Students are required to live on campus in gender-restricted dormitories. Each dorm room houses 4-6 students. The students share public half baths with cold water only in the dormitories; they go to off-campus bath houses to bathe. There are laundry and hot water facilities in a facility adjacent the dormitories. The students have a curfew at night during which they must be in their dorm rooms and the power is turned off.

There are computers on campus but their use is strictly limited to certain users. There is also a library, a study hall, and an auditorium used for orientations, assemblies, and events.

There is a canteen on campus where the students can chow. The food is considered to be very basic but inexpensive. There are ATMs, a China Post office offering EMS service, China Mobile and China Unicom offices, and a "Western-style" fast food restaurant. There is a dry good store on campus between the dormitories.

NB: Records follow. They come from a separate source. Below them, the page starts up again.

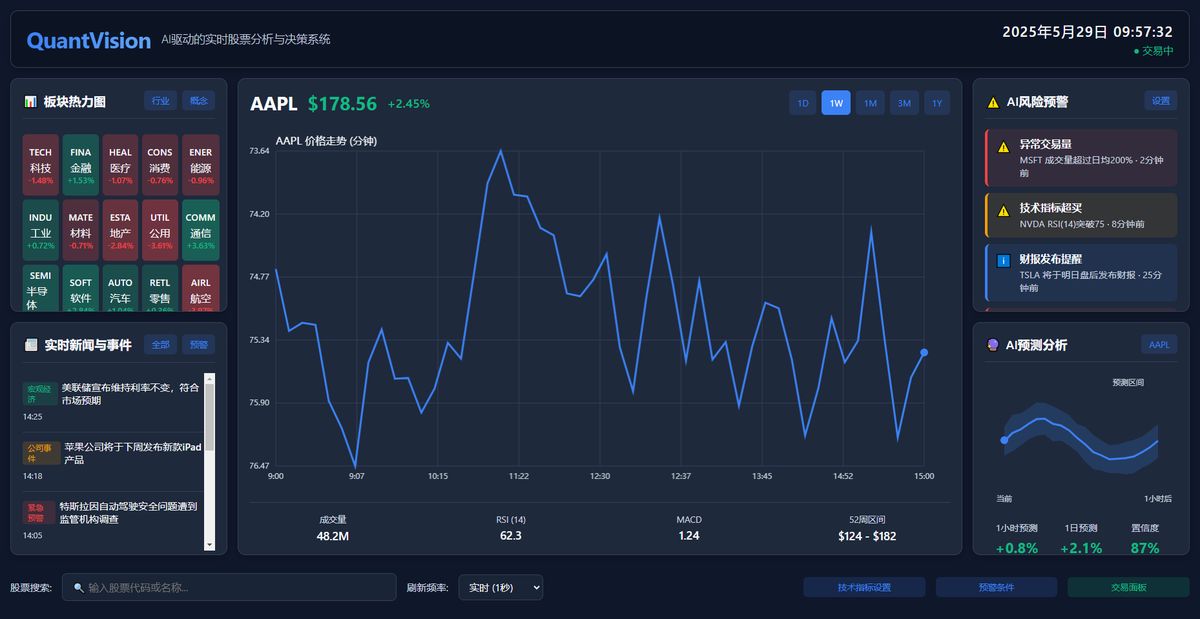Click the green 交易中 status indicator

coord(1153,49)
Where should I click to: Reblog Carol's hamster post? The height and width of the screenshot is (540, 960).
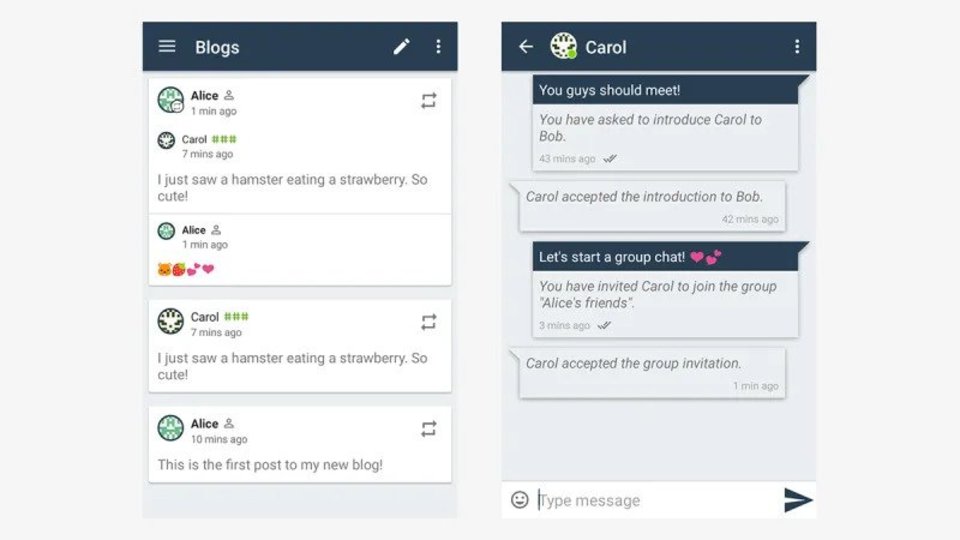(429, 322)
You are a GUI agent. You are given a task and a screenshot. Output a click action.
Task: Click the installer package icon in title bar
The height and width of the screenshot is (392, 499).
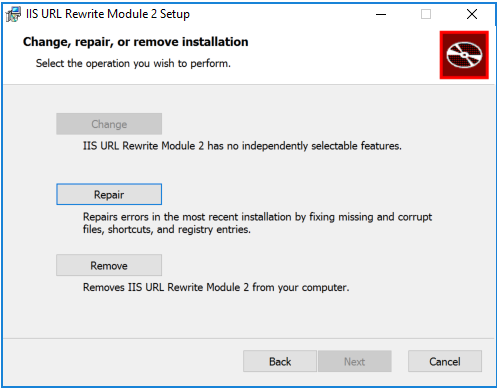click(x=13, y=14)
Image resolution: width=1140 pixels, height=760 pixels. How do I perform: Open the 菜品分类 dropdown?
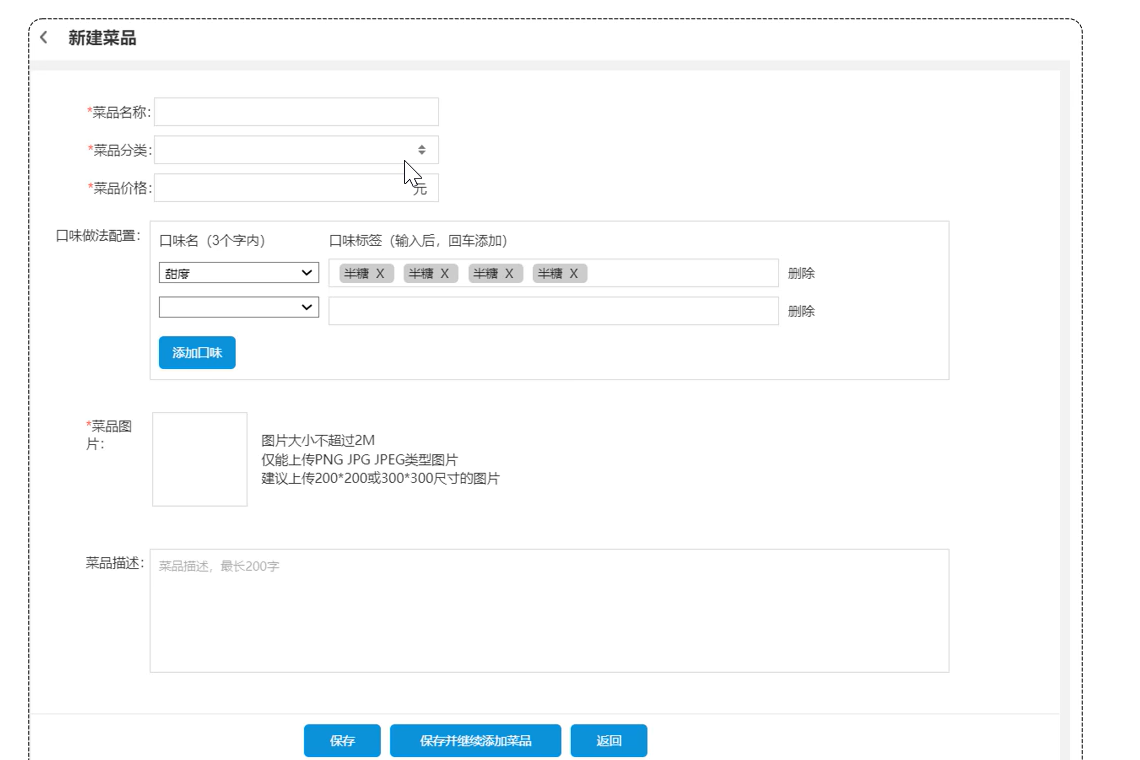coord(296,150)
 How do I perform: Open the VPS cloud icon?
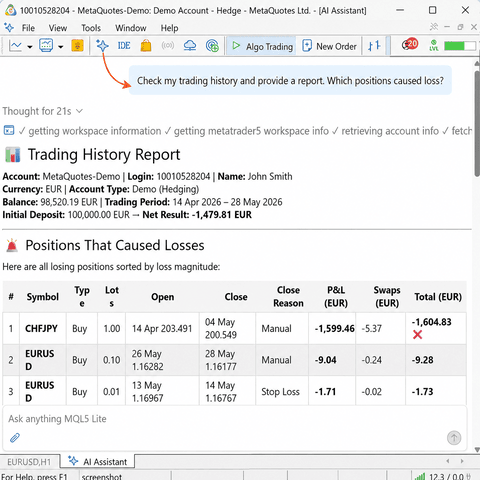pos(190,46)
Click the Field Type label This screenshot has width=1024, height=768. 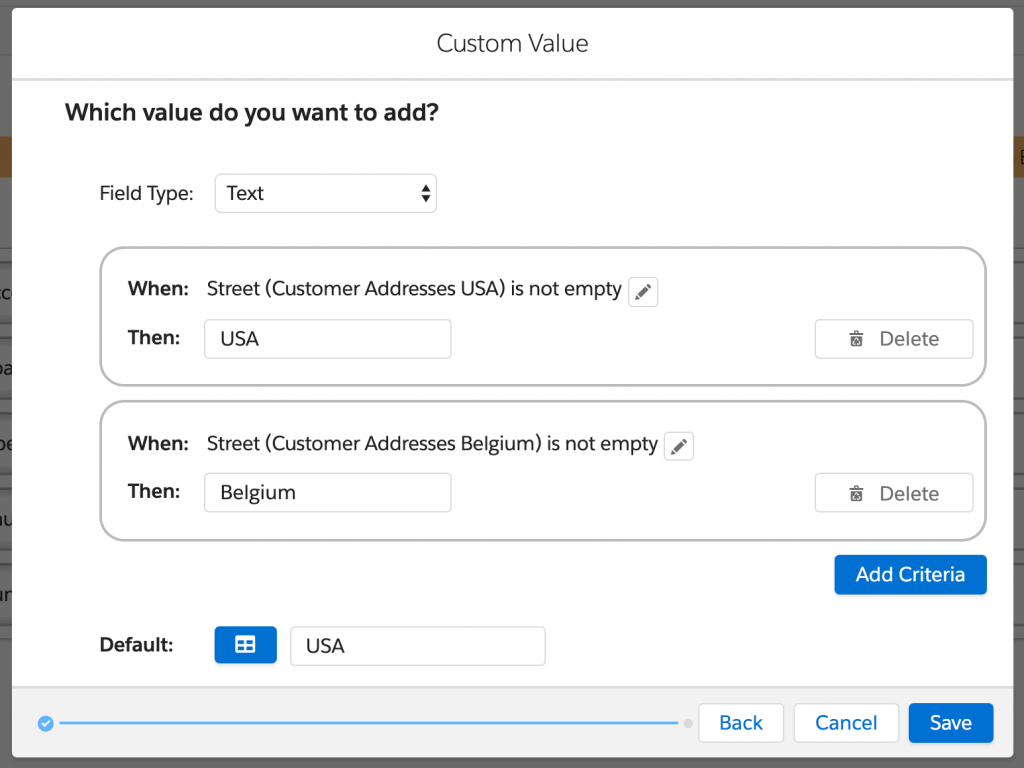point(146,194)
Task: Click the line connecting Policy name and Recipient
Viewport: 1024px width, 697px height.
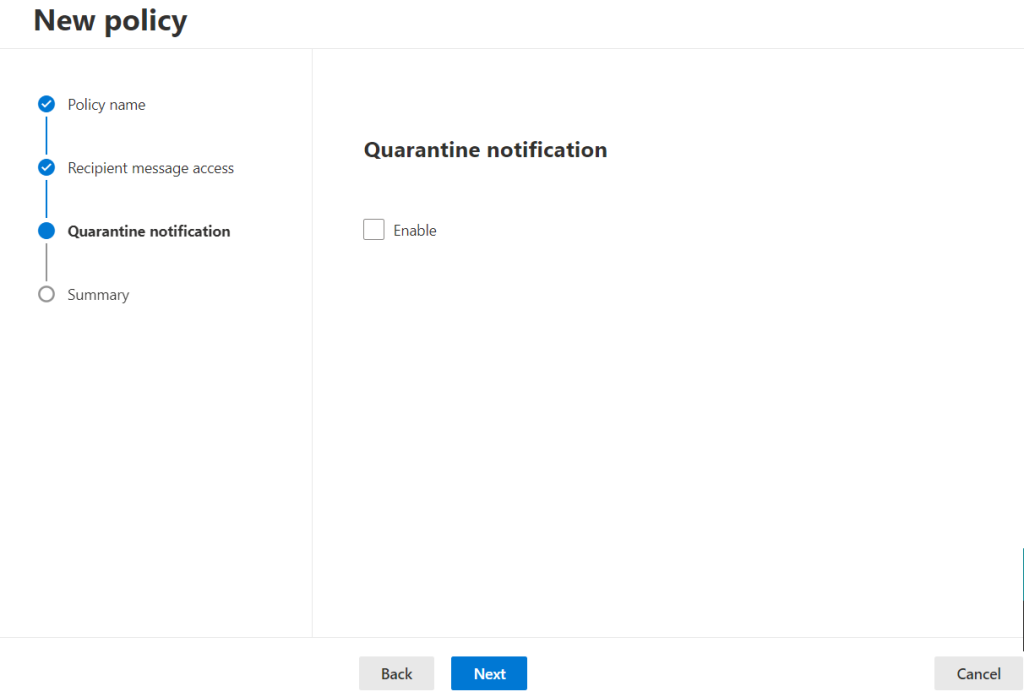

There are basketball, tennis, and badminton courts with some exercise equipment. There is also a soccer (football) field.

Part of the student body participated in the campus ceremonies supporting the area's first International Swimsuit Festival in 2011.

==Academia==

The teaching staff ranges from semi-retired career academics to new teachers. Many reside on campus in private dorms or apartments.

Economics, Art, Tourism, Trade, Chinese and English are among the major disciplines offered.

Most of the classrooms have projectors, computers, and large flat screen TVs. There are also some listening labs for language students.

== Administration ==

=== Faculty ===
There is a full-time teaching staff of 668 teachers.

=== Students ===
The university has a full-time student population of 10,501.